START Information given

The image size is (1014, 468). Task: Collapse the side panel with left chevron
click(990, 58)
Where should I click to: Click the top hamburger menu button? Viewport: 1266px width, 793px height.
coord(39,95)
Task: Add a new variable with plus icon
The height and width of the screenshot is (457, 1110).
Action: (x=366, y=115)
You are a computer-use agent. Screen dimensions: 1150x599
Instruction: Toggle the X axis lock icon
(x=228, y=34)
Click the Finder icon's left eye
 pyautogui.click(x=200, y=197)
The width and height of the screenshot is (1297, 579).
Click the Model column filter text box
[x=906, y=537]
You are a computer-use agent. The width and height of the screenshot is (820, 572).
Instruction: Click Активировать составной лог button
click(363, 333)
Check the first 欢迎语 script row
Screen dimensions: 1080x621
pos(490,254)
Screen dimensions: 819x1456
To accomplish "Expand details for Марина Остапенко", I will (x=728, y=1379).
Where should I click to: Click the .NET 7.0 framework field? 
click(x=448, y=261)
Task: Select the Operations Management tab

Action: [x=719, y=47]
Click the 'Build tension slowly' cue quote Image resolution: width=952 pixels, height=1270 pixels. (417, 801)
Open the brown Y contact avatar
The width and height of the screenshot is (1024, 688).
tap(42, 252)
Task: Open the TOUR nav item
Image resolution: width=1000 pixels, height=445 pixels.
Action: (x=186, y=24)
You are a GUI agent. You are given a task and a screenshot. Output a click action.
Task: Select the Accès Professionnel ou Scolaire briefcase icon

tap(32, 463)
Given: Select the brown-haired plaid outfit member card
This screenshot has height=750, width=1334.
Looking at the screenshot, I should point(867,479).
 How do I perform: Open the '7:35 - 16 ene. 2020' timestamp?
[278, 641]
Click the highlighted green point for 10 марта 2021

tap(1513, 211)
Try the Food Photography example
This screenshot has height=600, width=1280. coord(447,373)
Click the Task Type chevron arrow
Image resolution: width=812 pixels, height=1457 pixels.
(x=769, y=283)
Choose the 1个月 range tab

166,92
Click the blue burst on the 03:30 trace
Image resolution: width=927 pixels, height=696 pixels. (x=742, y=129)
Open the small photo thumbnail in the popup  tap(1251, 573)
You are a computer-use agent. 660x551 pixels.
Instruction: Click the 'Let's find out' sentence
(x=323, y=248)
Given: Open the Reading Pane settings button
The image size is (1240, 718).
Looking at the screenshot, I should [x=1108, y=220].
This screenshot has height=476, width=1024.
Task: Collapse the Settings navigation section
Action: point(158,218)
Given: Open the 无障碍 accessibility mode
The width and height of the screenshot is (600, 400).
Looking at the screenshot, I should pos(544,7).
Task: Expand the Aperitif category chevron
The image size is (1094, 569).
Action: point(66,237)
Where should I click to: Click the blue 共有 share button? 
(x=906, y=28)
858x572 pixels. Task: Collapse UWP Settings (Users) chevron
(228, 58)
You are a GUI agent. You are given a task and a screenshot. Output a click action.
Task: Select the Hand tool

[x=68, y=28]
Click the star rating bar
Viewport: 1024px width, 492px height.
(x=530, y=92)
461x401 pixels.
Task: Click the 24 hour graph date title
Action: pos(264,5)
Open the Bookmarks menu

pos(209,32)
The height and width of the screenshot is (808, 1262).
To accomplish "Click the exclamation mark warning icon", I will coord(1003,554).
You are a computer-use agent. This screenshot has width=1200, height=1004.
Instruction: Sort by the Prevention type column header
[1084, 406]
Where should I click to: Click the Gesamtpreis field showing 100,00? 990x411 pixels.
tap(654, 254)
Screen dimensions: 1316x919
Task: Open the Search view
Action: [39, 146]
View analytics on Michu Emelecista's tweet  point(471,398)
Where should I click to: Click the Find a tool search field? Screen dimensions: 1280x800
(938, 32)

END Information given

**Exercise requirements**
Take the entries above and transcribe them in full.

**Completed exercise**
The image size is (1014, 468). Task: Collapse the side panel with left chevron
click(990, 58)
Where should I click to: Click the top hamburger menu button? Viewport: 1266px width, 793px height.
coord(39,95)
Task: Add a new variable with plus icon
The height and width of the screenshot is (457, 1110).
Action: (x=366, y=115)
You are a computer-use agent. Screen dimensions: 1150x599
Instruction: Toggle the X axis lock icon
(x=228, y=34)
Click the Finder icon's left eye
 pyautogui.click(x=200, y=197)
The width and height of the screenshot is (1297, 579).
Click the Model column filter text box
[x=906, y=537]
You are a computer-use agent. The width and height of the screenshot is (820, 572).
Instruction: Click Активировать составной лог button
click(363, 333)
Check the first 欢迎语 script row
Screen dimensions: 1080x621
pos(490,254)
Screen dimensions: 819x1456
To accomplish "Expand details for Марина Остапенко", I will (x=728, y=1379).
Where should I click to: Click the .NET 7.0 framework field? 
click(x=448, y=261)
Task: Select the Operations Management tab

Action: [x=719, y=47]
Click the 'Build tension slowly' cue quote Image resolution: width=952 pixels, height=1270 pixels. (417, 801)
Open the brown Y contact avatar
The width and height of the screenshot is (1024, 688).
tap(42, 252)
Task: Open the TOUR nav item
Image resolution: width=1000 pixels, height=445 pixels.
Action: (x=186, y=24)
You are a GUI agent. You are given a task and a screenshot. Output a click action.
Task: Select the Accès Professionnel ou Scolaire briefcase icon

tap(32, 463)
Given: Select the brown-haired plaid outfit member card
This screenshot has height=750, width=1334.
Looking at the screenshot, I should point(867,479).
 How do I perform: Open the '7:35 - 16 ene. 2020' timestamp?
[278, 641]
Click the highlighted green point for 10 марта 2021

tap(1513, 211)
Try the Food Photography example
This screenshot has height=600, width=1280. coord(447,373)
Click the Task Type chevron arrow
Image resolution: width=812 pixels, height=1457 pixels.
(x=769, y=283)
Choose the 1个月 range tab

166,92
Click the blue burst on the 03:30 trace
Image resolution: width=927 pixels, height=696 pixels. (x=742, y=129)
Open the small photo thumbnail in the popup  tap(1251, 573)
You are a computer-use agent. 660x551 pixels.
Instruction: Click the 'Let's find out' sentence
(x=323, y=248)
Given: Open the Reading Pane settings button
The image size is (1240, 718).
Looking at the screenshot, I should [x=1108, y=220].
This screenshot has height=476, width=1024.
Task: Collapse the Settings navigation section
Action: point(158,218)
Given: Open the 无障碍 accessibility mode
The width and height of the screenshot is (600, 400).
Looking at the screenshot, I should pos(544,7).
Task: Expand the Aperitif category chevron
The image size is (1094, 569).
Action: point(66,237)
Where should I click to: Click the blue 共有 share button? 
(x=906, y=28)
858x572 pixels. Task: Collapse UWP Settings (Users) chevron
(228, 58)
You are a GUI agent. You are given a task and a screenshot. Output a click action.
Task: Select the Hand tool

[x=68, y=28]
Click the star rating bar
Viewport: 1024px width, 492px height.
(x=530, y=92)
461x401 pixels.
Task: Click the 24 hour graph date title
Action: pos(264,5)
Open the Bookmarks menu

pos(209,32)
The height and width of the screenshot is (808, 1262).
To accomplish "Click the exclamation mark warning icon", I will coord(1003,554).
You are a computer-use agent. This screenshot has width=1200, height=1004.
Instruction: Sort by the Prevention type column header
[1084, 406]
Where should I click to: Click the Gesamtpreis field showing 100,00? 990x411 pixels.
tap(654, 254)
Screen dimensions: 1316x919
Task: Open the Search view
Action: [39, 146]
View analytics on Michu Emelecista's tweet  point(471,398)
Where should I click to: Click the Find a tool search field? Screen dimensions: 1280x800
(938, 32)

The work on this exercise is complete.